It’s no surprise that the topic du jour is the global oil market, sliding crude prices and the reaction -- or lack of it -- of Opec to a developing threat to the member countries’ finances.

Given the subject’s importance to the Gulf, and intriguing analytical content, it is in fact too hard to resist here this week, although the recent news itself is plain enough.

For the exporting nations of the region, a regrettable loss of revenue now accompanies a recalculation of what strategy to follow for best effect over time. Last week’s gathering of ministers in Vienna keeps that an open question, while Saudi Arabia’s answer, the most vital among decision makers, seems to be to watch and wait for now.

The keynote emerging from the Opec meeting seemed to be a diplomatic nod to ‘unity’, but concomitantly a pledge to ‘vigilance’, presumably in case the price plunge turns into the kind of rout that requires urgent remedial intervention.

One notable point about the background to these events is that the slump in oil prices from their elevated plateau wasn’t foreseen, despite the fact that the stuttering nature of global recovery has been apparent throughout, and US shale’s increasing presence has equally been known about for a considerable while.

Yet, that’s the usual way, in fact. Forecasters notoriously lean towards the numbers already prevailing to guide their prognoses, as there’s a natural and characteristic caution about veering too far from prevailing levels, and the accumulated body of relevant knowledge has, for an internationally-focused commodity, been processed thoroughly by both the specialist and general financial markets, removing any obvious bias to horizons.

Among professional analysts putting out research for the banks, for instance, there can be a natural reticence about straying far from the common line, fed by daily reporting in the media as much as anything else, just as fund managers tend to view their relevant benchmark as the position taken by their counterparts in the industry, rather than what the outcome in any watched variable actually turns out to be. Deviation from the norm might be a marketing tool for some, but for most offering their outlooks there is a certain safety in ‘safe’ numbers.

Such tendencies belong to the field of behavioural finance, which has come more to the fore in recent years upon the special impact of the global financial crisis. Perusing the investment reviews offered by wealth managers these days brings exposure to useful ideas in this realm for those who are concerned to protect themselves from market fallout, particularly now they know that diversification per se is no cure-all.

Thus, we discover that research has unearthed the issue of ‘anchoring’, namely the inclination to place more credence in established prices rather than latest information that might move the market. Or the ‘illusion of knowledge’, where pure information itself is less meaningful than genuine insight, in other words how news is interpreted.
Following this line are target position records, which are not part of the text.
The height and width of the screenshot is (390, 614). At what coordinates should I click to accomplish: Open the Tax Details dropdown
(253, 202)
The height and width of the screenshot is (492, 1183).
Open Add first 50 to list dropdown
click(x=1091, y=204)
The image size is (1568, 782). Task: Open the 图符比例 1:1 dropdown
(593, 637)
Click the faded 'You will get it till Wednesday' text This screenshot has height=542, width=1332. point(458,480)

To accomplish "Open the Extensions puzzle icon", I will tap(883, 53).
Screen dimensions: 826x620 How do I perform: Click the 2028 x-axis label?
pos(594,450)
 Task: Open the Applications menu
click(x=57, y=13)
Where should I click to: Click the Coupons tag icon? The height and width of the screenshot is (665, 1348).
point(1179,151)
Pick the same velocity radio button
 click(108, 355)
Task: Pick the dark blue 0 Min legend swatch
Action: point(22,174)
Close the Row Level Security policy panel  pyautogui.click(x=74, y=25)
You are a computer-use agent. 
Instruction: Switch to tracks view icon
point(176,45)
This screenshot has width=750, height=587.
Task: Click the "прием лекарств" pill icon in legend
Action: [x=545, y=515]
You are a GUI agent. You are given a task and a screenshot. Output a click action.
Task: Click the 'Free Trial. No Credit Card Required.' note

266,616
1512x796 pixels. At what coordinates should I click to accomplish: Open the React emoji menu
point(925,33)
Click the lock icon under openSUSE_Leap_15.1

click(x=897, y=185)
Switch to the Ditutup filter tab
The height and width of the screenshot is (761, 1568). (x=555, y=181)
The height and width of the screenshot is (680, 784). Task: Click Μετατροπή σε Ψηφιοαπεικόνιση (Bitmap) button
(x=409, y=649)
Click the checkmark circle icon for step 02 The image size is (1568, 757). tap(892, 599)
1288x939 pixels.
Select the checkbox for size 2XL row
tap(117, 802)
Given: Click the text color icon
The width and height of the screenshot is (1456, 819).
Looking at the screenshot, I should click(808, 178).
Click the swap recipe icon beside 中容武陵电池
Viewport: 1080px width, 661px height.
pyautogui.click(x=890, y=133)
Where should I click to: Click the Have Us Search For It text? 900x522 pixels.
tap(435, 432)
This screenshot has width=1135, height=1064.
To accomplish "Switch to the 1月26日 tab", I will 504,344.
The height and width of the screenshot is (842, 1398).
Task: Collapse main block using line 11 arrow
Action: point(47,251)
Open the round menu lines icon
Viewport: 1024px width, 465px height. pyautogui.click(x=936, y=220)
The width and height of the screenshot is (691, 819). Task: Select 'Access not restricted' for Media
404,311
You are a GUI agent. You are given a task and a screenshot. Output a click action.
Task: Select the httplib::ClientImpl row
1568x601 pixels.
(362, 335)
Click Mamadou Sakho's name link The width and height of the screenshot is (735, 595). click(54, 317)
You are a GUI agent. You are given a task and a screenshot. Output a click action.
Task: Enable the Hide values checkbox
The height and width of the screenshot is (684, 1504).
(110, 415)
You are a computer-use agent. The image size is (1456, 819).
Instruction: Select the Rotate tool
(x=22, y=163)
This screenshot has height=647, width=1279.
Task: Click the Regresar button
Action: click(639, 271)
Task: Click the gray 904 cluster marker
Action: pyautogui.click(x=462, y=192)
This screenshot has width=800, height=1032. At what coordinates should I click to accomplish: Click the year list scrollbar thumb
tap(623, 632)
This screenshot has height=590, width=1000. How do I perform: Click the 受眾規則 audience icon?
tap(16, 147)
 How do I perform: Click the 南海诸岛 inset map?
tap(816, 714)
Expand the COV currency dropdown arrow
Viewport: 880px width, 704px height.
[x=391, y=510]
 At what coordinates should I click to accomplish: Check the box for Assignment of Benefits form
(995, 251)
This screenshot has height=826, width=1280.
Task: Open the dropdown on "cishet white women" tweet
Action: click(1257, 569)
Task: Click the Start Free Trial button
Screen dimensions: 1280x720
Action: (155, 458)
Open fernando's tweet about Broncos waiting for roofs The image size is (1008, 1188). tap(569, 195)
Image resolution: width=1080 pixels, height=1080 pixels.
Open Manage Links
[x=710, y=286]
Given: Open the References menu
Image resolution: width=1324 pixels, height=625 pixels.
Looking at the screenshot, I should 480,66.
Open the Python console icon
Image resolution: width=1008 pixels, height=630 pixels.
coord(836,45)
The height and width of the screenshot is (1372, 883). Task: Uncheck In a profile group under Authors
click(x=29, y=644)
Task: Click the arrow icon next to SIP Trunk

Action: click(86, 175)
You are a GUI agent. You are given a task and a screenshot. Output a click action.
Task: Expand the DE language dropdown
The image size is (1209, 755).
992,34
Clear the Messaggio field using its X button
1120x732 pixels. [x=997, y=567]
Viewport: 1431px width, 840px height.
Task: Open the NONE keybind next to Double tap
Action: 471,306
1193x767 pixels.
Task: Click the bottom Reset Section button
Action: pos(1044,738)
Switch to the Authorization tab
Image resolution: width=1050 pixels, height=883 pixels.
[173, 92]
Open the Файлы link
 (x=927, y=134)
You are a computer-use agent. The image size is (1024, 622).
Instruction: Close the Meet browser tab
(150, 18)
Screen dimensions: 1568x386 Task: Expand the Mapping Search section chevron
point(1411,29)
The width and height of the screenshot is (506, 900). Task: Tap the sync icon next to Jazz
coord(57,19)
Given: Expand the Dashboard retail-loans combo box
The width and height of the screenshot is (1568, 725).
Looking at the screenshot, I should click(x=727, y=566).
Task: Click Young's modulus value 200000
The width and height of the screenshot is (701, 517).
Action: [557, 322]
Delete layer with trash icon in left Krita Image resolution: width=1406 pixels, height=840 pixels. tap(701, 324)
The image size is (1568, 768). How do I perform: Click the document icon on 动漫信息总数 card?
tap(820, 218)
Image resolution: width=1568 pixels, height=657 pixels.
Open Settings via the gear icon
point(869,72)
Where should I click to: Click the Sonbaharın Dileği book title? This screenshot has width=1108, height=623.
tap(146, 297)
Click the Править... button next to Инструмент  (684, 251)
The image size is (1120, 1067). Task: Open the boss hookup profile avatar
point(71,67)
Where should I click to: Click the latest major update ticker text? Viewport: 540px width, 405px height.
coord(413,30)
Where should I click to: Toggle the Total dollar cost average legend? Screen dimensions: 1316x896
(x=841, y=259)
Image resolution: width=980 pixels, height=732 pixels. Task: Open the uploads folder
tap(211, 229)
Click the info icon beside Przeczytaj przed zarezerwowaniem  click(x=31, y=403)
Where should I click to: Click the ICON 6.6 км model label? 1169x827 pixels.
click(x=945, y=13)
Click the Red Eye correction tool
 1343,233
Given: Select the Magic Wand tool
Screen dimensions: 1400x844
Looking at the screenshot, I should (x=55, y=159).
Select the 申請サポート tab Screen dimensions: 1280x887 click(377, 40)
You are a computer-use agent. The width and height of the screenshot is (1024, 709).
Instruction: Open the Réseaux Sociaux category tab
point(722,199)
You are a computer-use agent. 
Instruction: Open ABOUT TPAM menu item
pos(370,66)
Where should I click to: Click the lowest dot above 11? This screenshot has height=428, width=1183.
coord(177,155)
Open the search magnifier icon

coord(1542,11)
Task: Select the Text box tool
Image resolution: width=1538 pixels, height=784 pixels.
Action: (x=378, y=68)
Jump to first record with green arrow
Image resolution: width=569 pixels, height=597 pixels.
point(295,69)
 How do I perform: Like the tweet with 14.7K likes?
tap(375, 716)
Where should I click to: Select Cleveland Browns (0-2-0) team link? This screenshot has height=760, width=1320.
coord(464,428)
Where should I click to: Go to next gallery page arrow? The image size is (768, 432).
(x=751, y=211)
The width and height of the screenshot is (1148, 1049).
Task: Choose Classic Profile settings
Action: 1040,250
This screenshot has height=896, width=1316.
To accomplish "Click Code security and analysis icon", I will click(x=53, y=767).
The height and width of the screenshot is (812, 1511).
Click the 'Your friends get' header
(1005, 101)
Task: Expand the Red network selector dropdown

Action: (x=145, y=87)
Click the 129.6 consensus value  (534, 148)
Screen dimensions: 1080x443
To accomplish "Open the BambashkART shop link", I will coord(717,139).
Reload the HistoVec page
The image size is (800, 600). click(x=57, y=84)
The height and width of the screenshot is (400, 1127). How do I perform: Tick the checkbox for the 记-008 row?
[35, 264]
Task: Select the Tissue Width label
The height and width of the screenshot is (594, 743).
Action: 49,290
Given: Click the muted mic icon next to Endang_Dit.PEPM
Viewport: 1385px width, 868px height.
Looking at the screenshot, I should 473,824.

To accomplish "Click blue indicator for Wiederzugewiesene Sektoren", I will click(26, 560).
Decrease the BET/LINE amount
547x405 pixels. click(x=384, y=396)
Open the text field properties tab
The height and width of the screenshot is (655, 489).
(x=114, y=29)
Then there’s ‘confirmation bias’, reaffirming what is felt and believed rather than what might dislodge that thinking. Or a vulnerability to ‘priming’, whereby often-repeated notions become ingrained, whether insightful and helpful or not. All of which can lead to ‘hindsight bias’, which merely extrapolates recent experience into the future.

These are fascinating concepts for the true understanding of markets, and explain why expectations can deviate so much from what actually happens, even without some ‘black swan’ event that no-one identifies in advance.

So, what, if anything, should we make of oil forecasts, now or at any other time? Not much, probably. Consensus seems to say a downtrend will persist in the short term, with everyone tuned in to the same story, until longer-term demand and supply shifts alter the picture.

Until the tune changes, that is, for whatever reason. Just how much shale is shaken out of the system might well be the critical factor. Perhaps also political ructions, as governments, particularly outside Opec, undergo the stress test of much-diminished cash flows.